-- Excerpt --
-------------------------

The session closed with broader questions about the relationship between genomes, bodies, brains, and environments:

  • How are muscles specified?
  • How much of body structure is genetically encoded?
  • How much intelligence resides in the body itself?
  • And how much emerges only through interaction with the environment?

The overall message of the discussion was not anti-learning. If anything, it was a reminder that learning is only one part of intelligence. Evolution, development, embodiment, and innate structure may do much more of the work than we usually admit.


Evolutionary algorithms, broken robots anf AlphaFold spaghetti

After the coffee break we had a session out evolutionary algorithms with Ygit Demirag and Esteban Real.

The central idea was deceptively simple: instead of hand-designing intelligent systems, could we evolve them?

A lot of the discussion revolved around the connection between biological evolution and machine learning. Modern AI typically evaluates algorithms on datasets, adjusts weights, optimizes loss functions, and repeats until something works. Evolutionary approaches try to do something slightly weirder: mutate systems repeatedly and let selection figure things out.

Someone joked that standard weights adjustments by ANNs is just boring compard to evolving entire algorithms or architectures, not mentioning the biological analogy where evolution discovered useful solutions after millions of iterations, but without explicitly “knowing” the problem in advance. The interesting question is therefore not only what solution evolution finds, but also: what kinds of solutions tend to emerge at all?

A particularly interesting thread in the discussion with Esteban Real and the Google team revolved around neutral evolution - mutations that are not immediately useful, but may create space for future innovation.

This raised an important challenge for evolutionary algorithms: how do you preserve exploratory potential without optimizing it away too early?

Esteban showed surprisingly simple evolved programs - sometimes as short as ten lines of code - solving non-trivial tasks. The striking point was not just that evolution could find solutions, but that these solutions remained interpretable. Even in more complex setups, evolutionary search could produce compact algorithms whose logic could still be traced.

That immediately raised another question: are short programs favored by evolution? If deletion mutations happen more often than additions, does evolution naturally compress solutions?

The discussion then shifted to robustness. One example involved robots evolving locomotion strategies: if a robot “breaks a leg”, can evolution adapt and recover function? As Sara Solla pointed out, this mirrors biology - functions evolved for one purpose can become critical under unexpected conditions.

-------------------------

-- Data for review --

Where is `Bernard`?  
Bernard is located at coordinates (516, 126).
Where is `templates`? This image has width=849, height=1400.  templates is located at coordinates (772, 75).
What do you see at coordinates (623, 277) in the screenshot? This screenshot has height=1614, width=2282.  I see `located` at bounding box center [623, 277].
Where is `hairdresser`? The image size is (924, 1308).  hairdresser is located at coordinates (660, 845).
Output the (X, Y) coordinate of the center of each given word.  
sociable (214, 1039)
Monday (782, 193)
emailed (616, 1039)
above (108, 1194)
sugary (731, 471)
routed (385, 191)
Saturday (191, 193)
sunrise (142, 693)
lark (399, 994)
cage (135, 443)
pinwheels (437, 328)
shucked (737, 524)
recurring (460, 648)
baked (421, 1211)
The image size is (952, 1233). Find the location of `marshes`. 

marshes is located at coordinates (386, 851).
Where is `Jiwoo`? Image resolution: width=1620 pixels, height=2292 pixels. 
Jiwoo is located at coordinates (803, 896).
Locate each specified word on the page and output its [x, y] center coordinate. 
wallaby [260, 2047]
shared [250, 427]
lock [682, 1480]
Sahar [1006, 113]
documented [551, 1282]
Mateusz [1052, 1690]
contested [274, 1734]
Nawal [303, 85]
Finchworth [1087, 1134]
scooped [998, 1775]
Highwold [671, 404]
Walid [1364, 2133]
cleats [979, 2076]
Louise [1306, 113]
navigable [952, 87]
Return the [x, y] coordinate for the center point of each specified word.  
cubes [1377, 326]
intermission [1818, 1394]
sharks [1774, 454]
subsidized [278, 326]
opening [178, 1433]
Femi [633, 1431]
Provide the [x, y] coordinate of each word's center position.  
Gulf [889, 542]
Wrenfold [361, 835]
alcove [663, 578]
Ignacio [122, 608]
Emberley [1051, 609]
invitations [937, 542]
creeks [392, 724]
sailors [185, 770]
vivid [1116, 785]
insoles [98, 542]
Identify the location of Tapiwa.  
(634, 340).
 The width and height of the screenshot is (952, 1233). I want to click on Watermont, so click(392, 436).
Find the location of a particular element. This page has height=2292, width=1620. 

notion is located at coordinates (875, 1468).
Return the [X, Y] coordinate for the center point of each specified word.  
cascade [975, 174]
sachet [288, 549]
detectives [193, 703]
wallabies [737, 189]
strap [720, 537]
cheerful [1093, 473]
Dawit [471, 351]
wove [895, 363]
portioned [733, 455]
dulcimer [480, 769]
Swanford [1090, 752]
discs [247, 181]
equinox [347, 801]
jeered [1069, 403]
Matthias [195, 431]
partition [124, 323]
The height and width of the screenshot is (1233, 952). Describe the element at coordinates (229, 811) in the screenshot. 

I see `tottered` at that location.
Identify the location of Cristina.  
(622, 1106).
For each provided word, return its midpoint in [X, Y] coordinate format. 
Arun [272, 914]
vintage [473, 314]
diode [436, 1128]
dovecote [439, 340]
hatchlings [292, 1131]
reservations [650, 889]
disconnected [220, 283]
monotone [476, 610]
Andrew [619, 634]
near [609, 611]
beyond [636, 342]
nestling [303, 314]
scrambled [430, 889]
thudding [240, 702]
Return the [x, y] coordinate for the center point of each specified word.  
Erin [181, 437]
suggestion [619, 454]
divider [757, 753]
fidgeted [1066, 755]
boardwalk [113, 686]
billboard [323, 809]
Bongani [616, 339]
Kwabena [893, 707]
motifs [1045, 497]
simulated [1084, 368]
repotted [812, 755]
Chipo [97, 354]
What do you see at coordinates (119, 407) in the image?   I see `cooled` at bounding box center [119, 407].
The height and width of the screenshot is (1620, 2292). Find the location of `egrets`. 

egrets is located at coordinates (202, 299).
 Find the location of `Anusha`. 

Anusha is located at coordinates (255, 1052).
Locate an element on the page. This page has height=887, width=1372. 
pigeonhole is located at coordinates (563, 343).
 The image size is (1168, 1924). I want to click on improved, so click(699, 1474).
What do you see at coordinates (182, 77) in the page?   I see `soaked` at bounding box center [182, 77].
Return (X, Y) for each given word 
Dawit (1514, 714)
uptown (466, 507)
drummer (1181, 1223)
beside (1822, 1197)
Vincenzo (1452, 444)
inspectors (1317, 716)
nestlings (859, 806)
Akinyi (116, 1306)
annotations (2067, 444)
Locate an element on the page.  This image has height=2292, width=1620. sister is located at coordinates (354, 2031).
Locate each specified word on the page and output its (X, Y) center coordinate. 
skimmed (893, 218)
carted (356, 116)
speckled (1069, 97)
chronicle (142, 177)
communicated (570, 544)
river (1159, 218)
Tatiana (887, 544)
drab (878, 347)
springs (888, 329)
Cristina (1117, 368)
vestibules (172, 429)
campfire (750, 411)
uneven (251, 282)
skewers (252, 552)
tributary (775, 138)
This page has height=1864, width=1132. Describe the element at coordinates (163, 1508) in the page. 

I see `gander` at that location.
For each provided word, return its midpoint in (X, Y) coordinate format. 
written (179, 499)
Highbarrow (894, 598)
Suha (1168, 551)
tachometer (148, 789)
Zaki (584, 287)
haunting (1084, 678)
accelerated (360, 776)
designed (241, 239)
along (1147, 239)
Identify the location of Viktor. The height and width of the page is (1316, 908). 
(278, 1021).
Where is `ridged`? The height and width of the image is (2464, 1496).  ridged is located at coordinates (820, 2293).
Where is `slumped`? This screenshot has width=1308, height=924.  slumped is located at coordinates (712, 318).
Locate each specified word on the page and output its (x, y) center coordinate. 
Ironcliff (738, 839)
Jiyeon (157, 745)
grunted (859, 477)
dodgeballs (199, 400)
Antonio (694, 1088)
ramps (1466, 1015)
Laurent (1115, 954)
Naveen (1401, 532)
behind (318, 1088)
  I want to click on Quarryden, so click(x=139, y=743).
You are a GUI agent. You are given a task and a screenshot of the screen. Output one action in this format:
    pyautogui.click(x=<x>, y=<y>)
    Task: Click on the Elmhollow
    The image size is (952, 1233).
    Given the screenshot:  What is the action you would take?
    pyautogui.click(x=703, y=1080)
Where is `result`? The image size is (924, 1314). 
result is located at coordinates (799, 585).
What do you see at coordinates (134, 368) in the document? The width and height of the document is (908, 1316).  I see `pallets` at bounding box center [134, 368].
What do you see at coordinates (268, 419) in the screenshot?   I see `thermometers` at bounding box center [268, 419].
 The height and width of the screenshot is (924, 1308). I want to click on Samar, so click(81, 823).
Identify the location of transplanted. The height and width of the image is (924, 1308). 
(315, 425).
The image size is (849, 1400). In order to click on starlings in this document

-------------------------

-- Exercise --
Answer these questions from the excerpt:
(a) Who held the session on evolutionary algorithms after the coffee break?
(b) How short were some of the evolved programs that Esteban showed?
(c) Who pointed out that the example of a robot that "breaks a leg" mirrors biology?

-- Response --
(a) Ygit Demirag and Esteban Real
(b) As short as ten lines of code
(c) Sara Solla